## Objective
Reproduce the material starting at the line that contains "This screenshot has width=1370, height=672." and ending with the line that contains "click(12, 121)", renaming "Text tool" to "Type tool" and leaving everything else unchanged.

## Data entries
+ + + +
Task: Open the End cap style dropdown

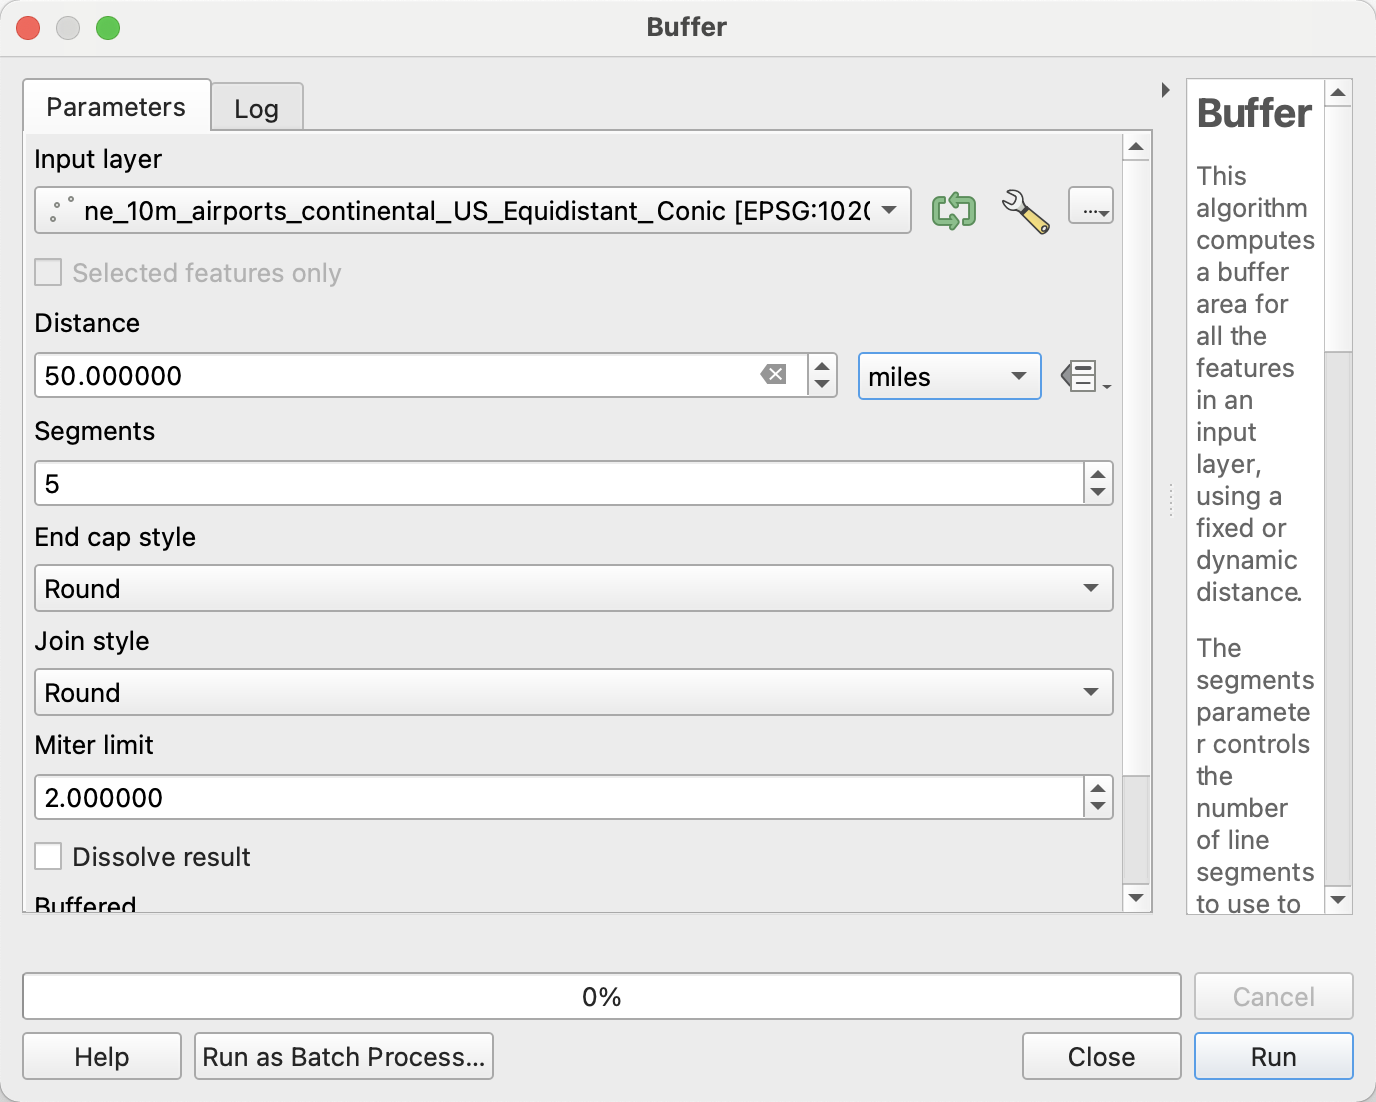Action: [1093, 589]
+ + + +
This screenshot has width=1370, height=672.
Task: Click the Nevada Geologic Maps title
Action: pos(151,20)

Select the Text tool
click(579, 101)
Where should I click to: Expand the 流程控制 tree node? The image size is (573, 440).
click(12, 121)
+ + + +
## Output for this task
This screenshot has width=1370, height=672.
Task: Click the Nevada Geologic Maps title
Action: pos(151,20)

Select the Type tool
click(579, 101)
Where should I click to: Expand the 流程控制 tree node? The image size is (573, 440).
click(12, 121)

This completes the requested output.